* _SOURCE TEXT_:
Remark: We elaborately described the user representation learning process here. Because item representation learning is a dual process, we omitted it for brevity.

3.5 Rating prediction

So far, obtaining the final embeddings of user $u$ and item $i$ from the user and item part separately (i.e., $\mathbf{U}_{U}$ and $\mathbf{I}_{i}$ , we concatenate them and make it pass through MLP to predict the rating $r^{\prime}_{ui}$ from $u$ to $i$ as:

$\displaystyle g_{1}=[\mathbf{U}_{u}\oplus\mathbf{I}_{i}],$ $\displaystyle g_{2}=\sigma(W_{2}\cdot g_{1}+b_{2}),$ $\displaystyle\ldots$ $\displaystyle g_{l}=\sigma(W_{l}\cdot g_{l-1}+b_{l}),$ $\displaystyle r^{\prime}_{ui}=w^{T}\cdot g_{l},$ (24)

where $l$ is the index of a hidden layer.

3.6 Multi-task joint training

Since our final task is to score prediction, the primary goal of training is to minimize the difference between the predicted rating and the ground truth:

$\displaystyle\mathcal{L}_{r}=\frac{1}{2|\mathcal{O}|}\sum_{(u,i)\in\mathcal{O}% }(r^{\prime}_{ui}-r_{ui})^{2},$ (25)

where $\mathcal{O}$ is the set of observing ratings, and $r_{ui}$ is the ground truth rating by the user $u$ on the item $i$ .

Then it is worth noting that to alleviate overparametrization and overfitting, we employ the $L_{0}$ regularization [42] to our objective function. By sparsifying the multi-attribute extraction matrices $\mathbf{W}$ and $\mathbf{Q}$ , we can avoid unnecessary resources and alleviate overfitting, because irrelevant degrees of freedom are pruned away. To further improve the performance of the model, we construct the contrast learning loss for the joint training task. The final objective function is as follows:

$\displaystyle\mathcal{L}_{ssl}=\mathcal{L}_{ssl}^{user}+\mathcal{L}_{ssl}^{% item},$ (26) $\displaystyle\min_{\Theta}\mathcal{L}=\mathcal{L}_{r}+\lambda_{1}\|\theta\|_{0% }+\lambda_{2}\mathcal{L}_{ssl}$

where $\Theta$ denotes the model parameter set, $\theta=\{\mathbf{W},\mathbf{Q}\}$ , $\lambda_{1}$ and $\lambda_{2}$ are hyper-parameters to control the strengths of spare regularization and the task of SSL.

* _DATA SEGMENT_:

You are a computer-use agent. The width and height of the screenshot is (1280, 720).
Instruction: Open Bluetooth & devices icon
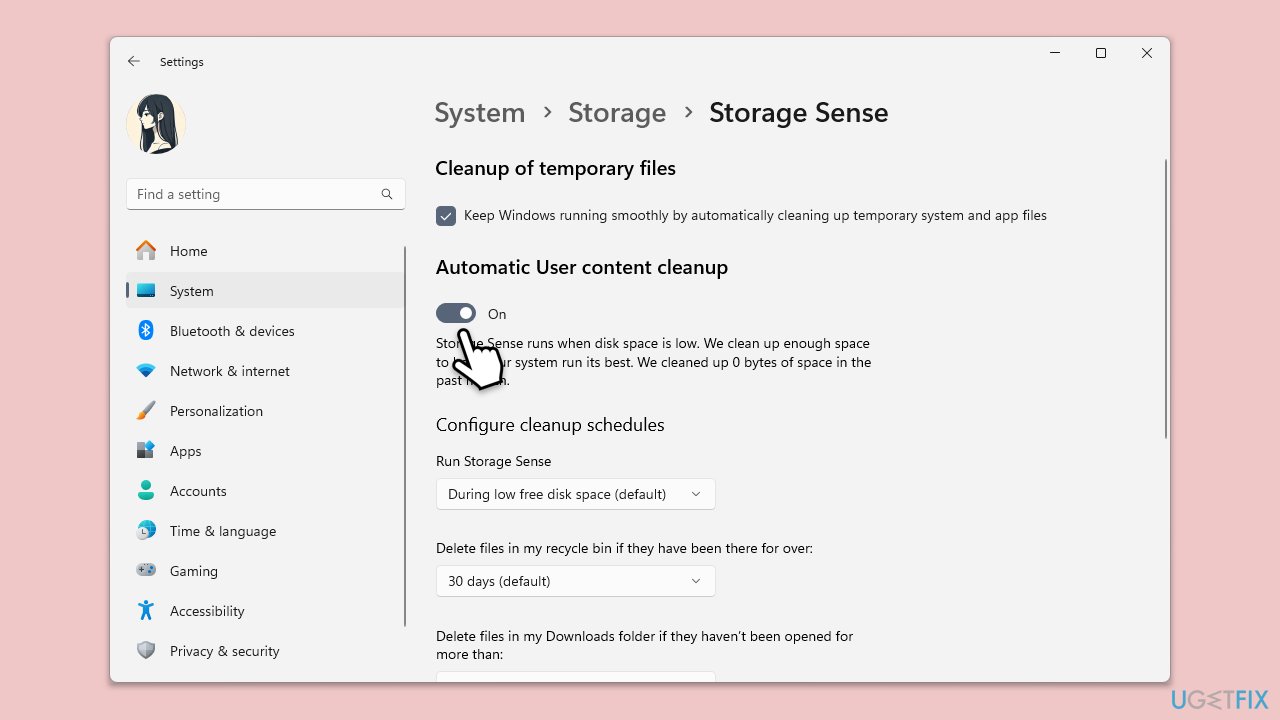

* _WHAT IS ASKED_:
1. In the rating-prediction text, transcribe the stretch from "3.6 Multi-task joint" through "the item $i$ .".
2. According to the rating-prediction text, why is L0 regularization added to the objective function, and how does sparsifying the matrices W and Q help? Answer in one to three sentences.

* _RESULTS OF THE EXERCISE_:
1.
3.6 Multi-task joint training

Since our final task is to score prediction, the primary goal of training is to minimize the difference between the predicted rating and the ground truth:

$\displaystyle\mathcal{L}_{r}=\frac{1}{2|\mathcal{O}|}\sum_{(u,i)\in\mathcal{O}% }(r^{\prime}_{ui}-r_{ui})^{2},$ (25)

where $\mathcal{O}$ is the set of observing ratings, and $r_{ui}$ is the ground truth rating by the user $u$ on the item $i$ .

2. L0 regularization is added to alleviate overparametrization and overfitting. Sparsifying the multi-attribute extraction matrices W and Q avoids unnecessary resources and reduces overfitting because it prunes away irrelevant degrees of freedom.